Yönetim Kurulları Üzerine Düşünceler

Kurumsal yönetim ilkelerinin hayata geçirilmesinde ağırlıklı görev Yönetim Kuruluna düşüyor. Yönetim Kurulunun etkinliği şirketlerin uzun vadeli başarılarını etkilemekle kalmayıp, şirketlerin yönetim kalitesini de belirliyor. Özellikle aile şirketlerinin kurumsallaşma serüveninin başarısının Yönetim Kurulunun yapılandırılmasına ve Yönetim Kurulu’nun performansına büyük ölçüde bağlı olduğu açıkça görülüyor. Ancak ülkemizde genellikle Yönetim Kurulları sembolik görevler yapmakta, çoğunlukla da işletme sahiplerine yakın kişilerden oluşan ve Türk Ticaret Kanununa göre usulen toplanan bir yönetim organı olarak işlev görüyor. Oysa etkin ve iyi işleyen bir Yönetim Kurulunun günümüz koşullarında şirketi GELECEĞE HİZALAYAN BİR İŞLEV GÖRMESİ beklenmeli.

Bunun yanı sıra Yönetim Kurulu üyelerinin yasal sorumluluklarını da göz önüne aldığımız takdirde, Yönetim Kurulu üyesi olmak gerçekten önemli mali ve cezai sorumluluk riskini de beraberinde getiriyor.

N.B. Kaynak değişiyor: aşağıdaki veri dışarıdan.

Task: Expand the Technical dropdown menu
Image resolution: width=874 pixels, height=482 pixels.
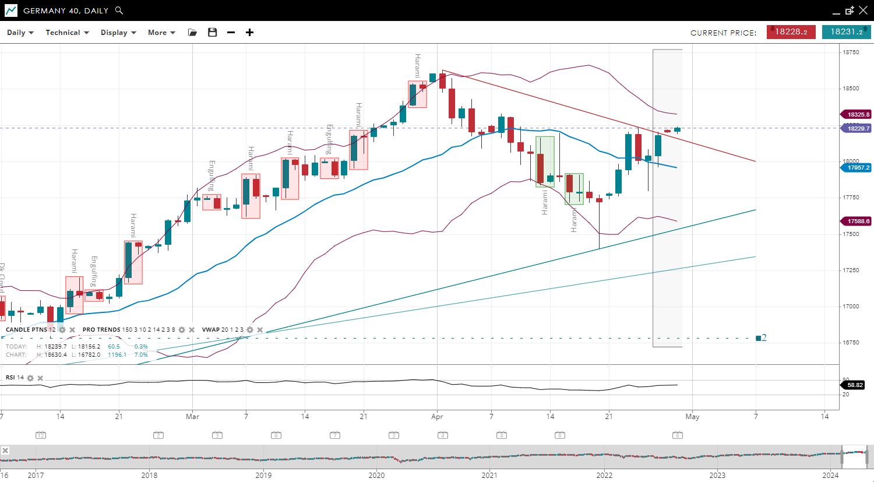Action: click(67, 33)
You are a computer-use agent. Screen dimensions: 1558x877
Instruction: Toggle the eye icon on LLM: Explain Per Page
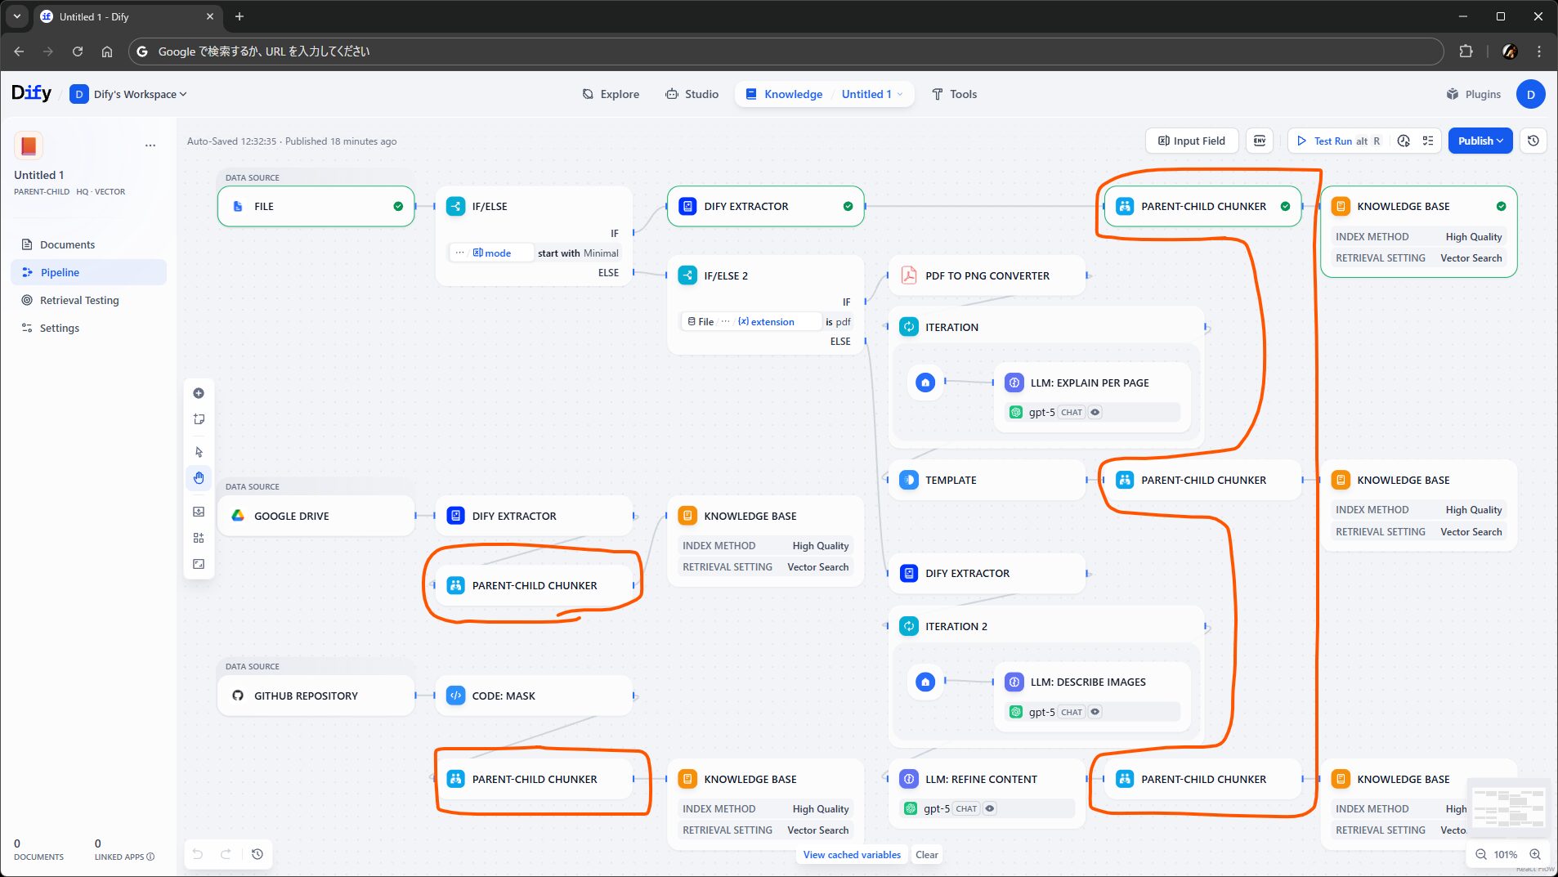coord(1095,413)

Dolayısıyla Yönetim Kurulu üyesi olabilmek için bu sorumluluğu taşıyabilecek bir bilgi birikimi, deneyim ve yaratıcılık gerektiği açık.

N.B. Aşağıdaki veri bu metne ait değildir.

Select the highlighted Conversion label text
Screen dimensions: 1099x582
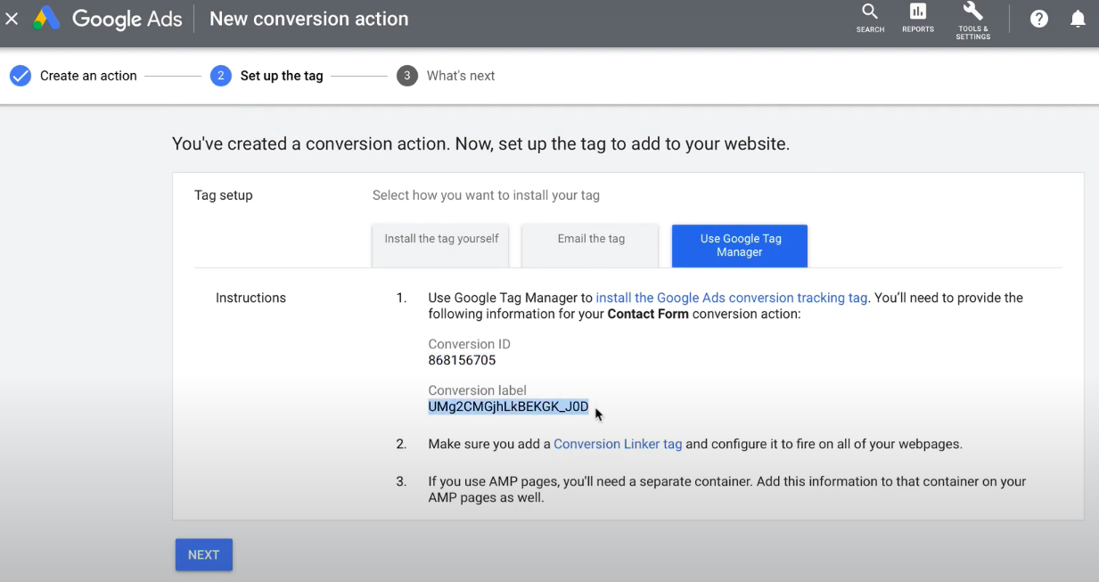click(508, 406)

Anonim şirketlerde temsil ve ilzam konusu TTK ‘nın 370 ve 371. maddelerinde düzenlenmiş olup, şirketin temsil ve idaresi ilke olarak Yönetim Kuruluna aittir (Yönetim Kurulunun temsil yetkisini Yönetim Kurulu üyelerinden birine, birkaçına veya pay sahibi olmayan müdürlere devretmesi mümkündür.) Yönetim Kurulu üyeleri şirketin mal varlığından alınamayan ilgili vergi kanunları ve amme alacaklarından kaynaklanan yükümlülüklerinden şahsi mal varlıkları ile müteselsilen sorumlu tutabilmektedir.

Bu hükümlerden de açıkça anlaşılacağı üzere Yönetim Kurulunun sorumluluğu gerçekten de çok ciddiye alınması gereken bir sorumluluk şekli.

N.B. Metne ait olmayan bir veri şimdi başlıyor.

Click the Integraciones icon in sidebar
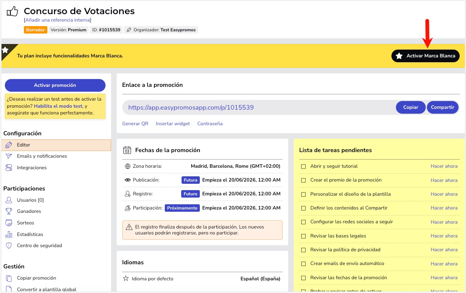 (x=9, y=168)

Yönetim Kurulunun etkisinin artırılması kurumsal yönetim anlayışının bir sonucu olduğu kadar, son yıllarda yaşanan şirket skandallarından ürken yatırımcıların ve kamusal denetim mekanizmalarının icra organını daha etkin denetlemesi ihtiyacının da doğal bir sonucu.

 

YÖNETİM KURULUNUN GÖREVLERİ

Etkin bir Yönetim Kurulu öncelikle şirketin stratejisinin belirlenmesi sürecine mutlaka katılmalı ve stratejinin hayata geçirilmesi hususunu denetlemeli.

Şirketin tepe yöneticisi(leri)nin seçimini, performansının takibini, yedeklemesini yapmalı, stratejik insan kaynağının performansını yılda en az iki kez olmak üzere gözden geçirmeli ve tepe yönetimin ücretlendirme politikalarını belirlemelidir.

Kurumsal itibar yönetimi de Yönetim Kurulunun mesai ayırması gereken hayati konulardan biri.

Yönetim Kurulunun bir başka önemli görevi de şirketin dış ilişkilerini ve temsilini yürütmeye yönelik aktivitelere katılmasıdır. Şirketin mali ve stratejik iş sonuçlarını izleyerek yürütme (ya da icra) ‘ye tavsiyelerde bulunmak, icranın faaliyetlerini yönlendirmek ve denetlemek te yine aynı derecede önemli.

Yönetim Kurulu ayrıca, aile şirketlerinde varsa aile meclisi ve icra arasındaki ilişkide köprü görevini üstlenmeli.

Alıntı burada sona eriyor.